Brief facts of the Jacobsen vs Katzer decision (available as a download here) are as follows:
Robert Jacobsen, the appellant, is the copyright-holder of computer code available for free public download from the Internet, under the terms of an Artistic, or open source, Licence. The appellees Matthew Katzer and Kamind Associates develop commercial software for the model train industry. Jacobsen accused Katzer/Kamind of copying and using code from his website without due credit or indicating how the code had been altered. In other words, Katzer/Kamind had violated terms of the open source Artistic License. Jacobsen thus brought an action for copyright infringement and moved for a preliminary injunction.
In 2007, the District Court held that the Artistic License created an “intentionally broad” nonexclusive license that was unlimited in scope and that there was no liability for copyright infringement. At best, it said, Jacobsen had could press only for breach of contract. The case came up in appeal before the CAFC, which vacated the decision of the District Court, and remanded the case for reviewing the motion for injunction.

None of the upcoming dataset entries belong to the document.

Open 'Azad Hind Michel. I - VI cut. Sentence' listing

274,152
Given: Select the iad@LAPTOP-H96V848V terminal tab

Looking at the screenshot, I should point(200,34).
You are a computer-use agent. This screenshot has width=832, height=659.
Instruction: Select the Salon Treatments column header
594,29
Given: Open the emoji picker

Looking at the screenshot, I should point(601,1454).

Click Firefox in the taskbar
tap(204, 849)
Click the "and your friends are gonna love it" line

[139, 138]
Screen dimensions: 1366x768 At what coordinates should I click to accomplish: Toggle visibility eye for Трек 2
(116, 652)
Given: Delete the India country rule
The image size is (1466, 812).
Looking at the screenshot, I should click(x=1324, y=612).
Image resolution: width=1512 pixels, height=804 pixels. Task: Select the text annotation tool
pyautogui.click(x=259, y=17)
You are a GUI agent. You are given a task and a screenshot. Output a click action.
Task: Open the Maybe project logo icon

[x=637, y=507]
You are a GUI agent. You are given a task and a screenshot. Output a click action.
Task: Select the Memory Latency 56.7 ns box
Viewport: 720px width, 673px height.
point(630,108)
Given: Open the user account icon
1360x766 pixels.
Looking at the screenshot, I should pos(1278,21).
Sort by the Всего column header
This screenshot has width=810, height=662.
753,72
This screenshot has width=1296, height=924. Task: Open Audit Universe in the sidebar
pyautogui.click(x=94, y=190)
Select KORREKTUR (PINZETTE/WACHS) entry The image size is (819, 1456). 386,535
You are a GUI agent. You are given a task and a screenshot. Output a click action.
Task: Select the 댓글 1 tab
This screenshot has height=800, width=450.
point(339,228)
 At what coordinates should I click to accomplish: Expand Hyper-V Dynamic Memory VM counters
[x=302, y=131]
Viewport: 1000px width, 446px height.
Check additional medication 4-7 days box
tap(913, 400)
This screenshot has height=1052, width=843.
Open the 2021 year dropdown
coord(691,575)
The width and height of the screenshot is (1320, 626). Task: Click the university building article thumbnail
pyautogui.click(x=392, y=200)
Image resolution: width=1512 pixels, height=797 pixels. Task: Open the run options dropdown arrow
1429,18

It all came down to how the License was interpreted, which would make a difference between applying contract law and copyright law. The central question was whether the terms of the License were conditions of, or merely covenants to, the copyright license. The court observed, “if the terms of the Artistic License allegedly violated are both covenants and conditions, they may serve to limit the scope of the license and are governed by copyright law. If they are merely covenants, by contrast, they are governed by contract law.”
The CAFC said the District Court’s interpretation of the License did not consider the conditions under which a downloader could modify or distribute the copyrighted work. The License explicitly laid down restrictions, through the insertion of a “provided that” clause, which introduced certain conditions for use of the software.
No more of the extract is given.